2018年3月8日(サバの日)に発売された書籍「蘇るサバ缶 震災と希望と人情商店街」(廣済堂出版)。刷りを重ね、発売から3か月が経った現在も「読んでいて胸が熱くなった」「温かい人の情に触れ、涙があふれた」と多くの支持を集め、売れ続けています。
この「蘇るサバ缶~」は、2011年3月11日に発生した東日本大震災で希望を捨てなかった人々の姿を追うノンフィクション。危難に遭った宮城県の食品加工メーカー「木の屋石巻水産」と、津波でダメージを受けてラベルがはがれたものの中身は大丈夫だったサバの缶詰などを手洗いして販売し、売り上げを義援金に充てた東京の商店街との強い絆を描いた実話です。
著者は須田泰成さん(50)。

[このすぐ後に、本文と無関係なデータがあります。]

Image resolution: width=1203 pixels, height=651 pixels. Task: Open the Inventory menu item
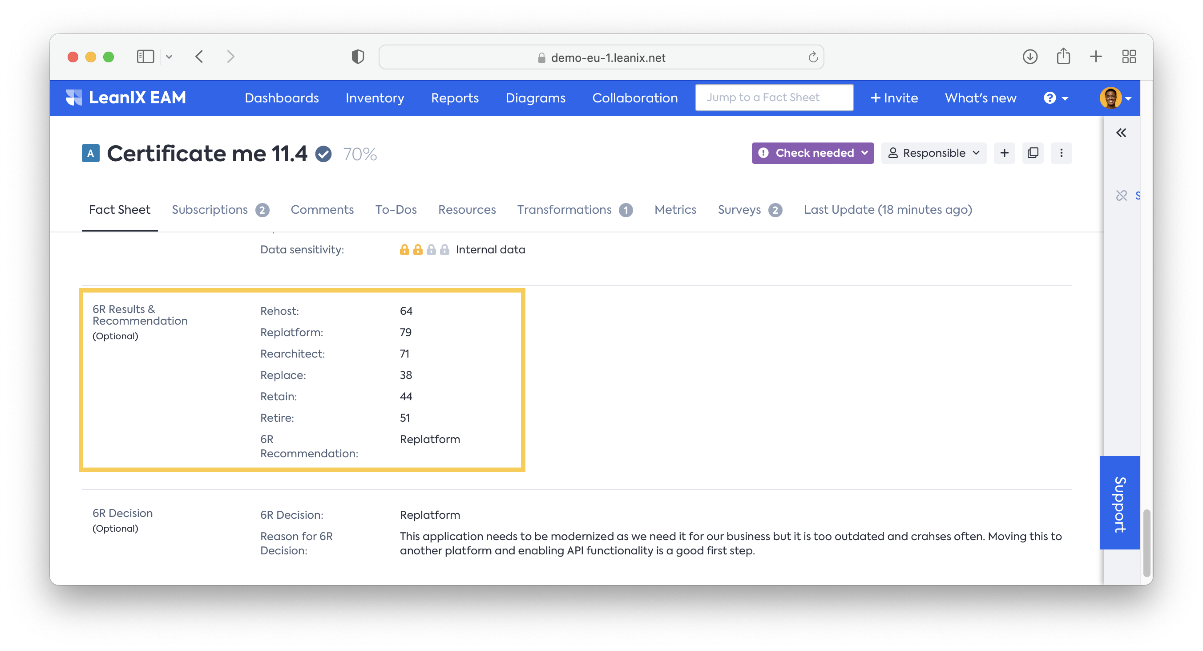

テレビやラジオ、イベントなどのプロデューサーであり、伝説のコメディグループの全貌を著した『モンティパイソン大全』など喜劇に長けたライターとしても名を馳せています。また東京都世田谷区「経堂」(きょうどう)の活性化をはかる「経堂系ドットコム」を運営。イベント酒場「経堂さばのゆ」の店主でもあります。
東北と東京の絆を結んだのは「サバの缶詰」だった
小田急小田原線「経堂」駅を降りると、東京農業大学へと続く「経堂農大通り商店街」をはじめ、駅の四周を商圏が囲んでいます。世田谷区にありながら山の手セレブなイメージからかけ離れた、昭和の下町を思わせる懐かしい雰囲気です。

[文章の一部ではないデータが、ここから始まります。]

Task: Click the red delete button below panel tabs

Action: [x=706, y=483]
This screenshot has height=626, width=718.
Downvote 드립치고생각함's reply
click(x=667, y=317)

「正直に言ってメジャーな街ではありません。東京に住んでいても『けいどう』と読み間違える人もいます。でも昔ながらの家族経営の店が少なからず残っていて、好きな人はたまらなく好き、そんな街なんです」
敬愛する評論家の故・植草甚一氏が経堂に住んでいたことから、1988年に初めて移り住んだ須田さん。1997年の消費税アップともに廃業する店が増えたことを憂慮し、ときに経堂好きとして知られる落語家の春風亭昇太師からアドバイスを受けながら、経営難に陥った商店を救済するさまざまな企画をたててきました。
さらに2007年、「経堂に名物を」と、多様なジャンルの料理に使える「サバの缶詰」に着目。サバ缶メニューが味わえる飲食店マップを制作したり、自らサバ缶をコミュニケーションツールとする酒場「経堂さばのゆ」を開店したりするなど普及に努めました。そうして経堂は次第に「サバ缶の街」として知られることに。須田さんが木の屋石巻水産製「金華サバの缶詰」と出会ったのは、このムーブメントの渦中でした。
「缶詰博士と呼ばれる人気ブロガーの黒川勇人さんに勧められ、初めて食べて衝撃を受けました。刺身でも食べられる新鮮な三陸のサバがそのまま詰められている。しかも東京ではほとんど販売がないのだと。『なんてすごいサバ缶だ。これを経堂の飲食店が食材に使うとなれば、おおいに話題になるはず』とひらめき、さっそく木の屋石巻水産に連絡を取りました」
須田さんのアイデアによって宮城県の「木の屋石巻水産」と東京の経堂が友好な関係を築きあげようとしていました。